Backed by an incredibly sharp group of jazz players, Joni Mitchell
has returned from her decade-long musical hiatus with a superb collection of new songs, and a nice tropical island spin on an old classic, "Big Yellow Taxi."
Picking Up Where She Left Off
When Joni Mitchell came on the scene in the late 1960s, she brought with her a candor and poetry that was unmatched at the time and, some would say, still unmatched to this day. Her melodic, symbolic, narrative tunes brought a new literary value to contemporary folk music, and her high, clear soprano became one of the most recognizabele voices in the field.
By the time she decided to walk away from the music industry nearly ten years ago, she had developed an affinity musical experimentation, and was showing a pretty natural gift for blending jazz with folk and pop and other styles of music.

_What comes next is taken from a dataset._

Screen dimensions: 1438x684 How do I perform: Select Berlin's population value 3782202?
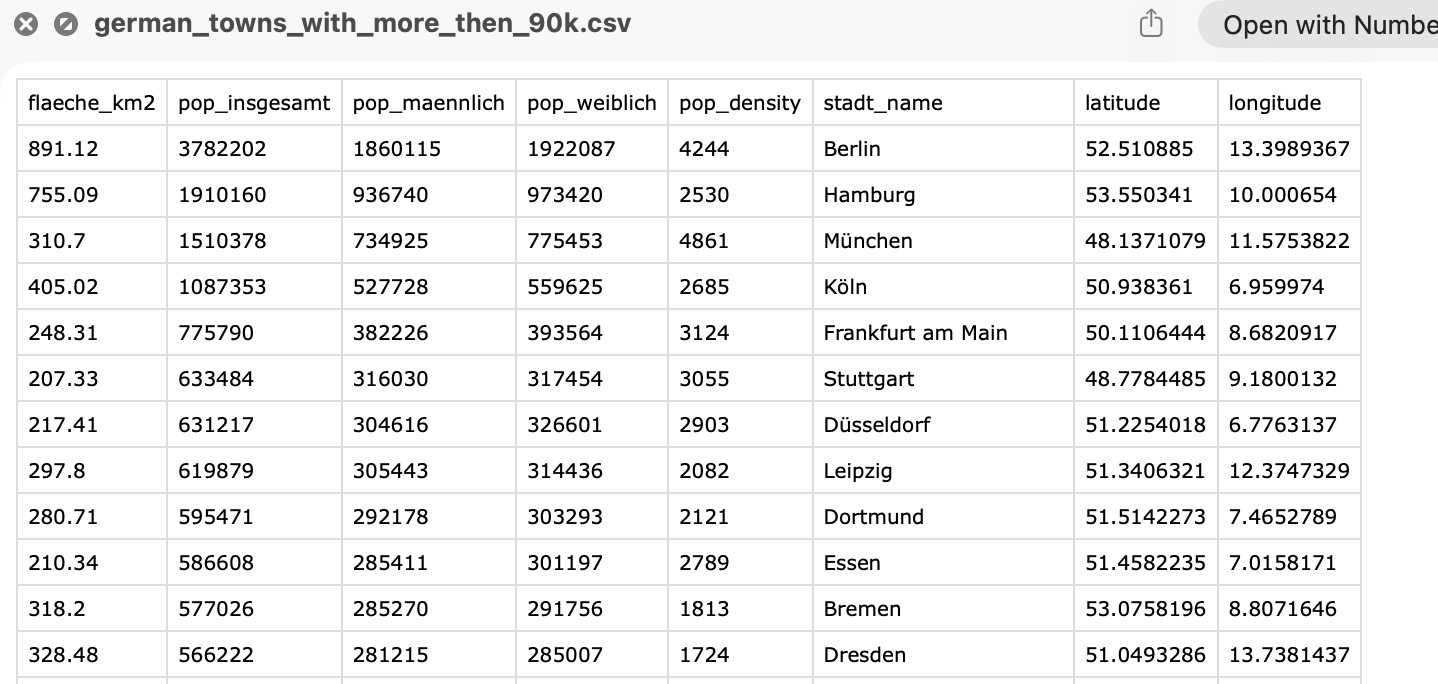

So, it's not much of a surprise that her new album, Shine picks up where she left off.
Running Themes, Politics and Topical Tunes
Joni Mitchell Live at Stormy Weather 2002 ConcertPhoto: Robert Mora / Getty Images
Presumably, one of the things that inspired Mitchell to return to music was the political landscape, as many of the songs comment on current affairs. These tunes seem to come from a place less of protest than sadness and exasperation. On "If I Had a Heart,"
she sings about "too many people now, too little land, too much rage and desire...big bombs and barbed wire," ending the song with the repetition of "If I had a heart, I'd cry."
One of the strongest songs is "Hana," a tribute to a fierce, insightful woman who seems to know better than the rest of us how to cope in a world so frought with disaster. "Straighten your back, dig in your heels," Mitchell sings, "don't raise a white flag."
"Bad Dreams" takes a stark look at the way we've treated the planet, sort of a decades-later follow-up to "Big Yellow Taxi." In it, she sings, "The cats are in the flower bed, a red hawk rides the sky / I guess I should be happy just to be alive / but we have poisoned everything."
Shine Has No Misses
Except for the remarkable percussion of Brian Blade
, and some other notable guest spots (James Taylor
on guitar for the title track, for one), Mitchell is playing, singing and producing everything here. If there's any artist you can trust to follow their art in whatever direction it takes them, rather than vice versa, it's Joni Mitchell. Shine
is an excellent testament to her tenacity and integrity as an artist, and her remarkable skill as a poet and musical visionary.
Picking up on the notion of, "This little light of mine, I'm gonna let it shine," Mitchell unleashes a touching poetic song that manages to break through the disappointment characterizing the rest of the album and what Mitchell (and many of us) seems to see as an occasional absence of hope in the world. She sings, "Shine on good earth, good air, good water / and a safe place for kids to play / shine when bombs exploding half a mile away ... oh let your little light shine."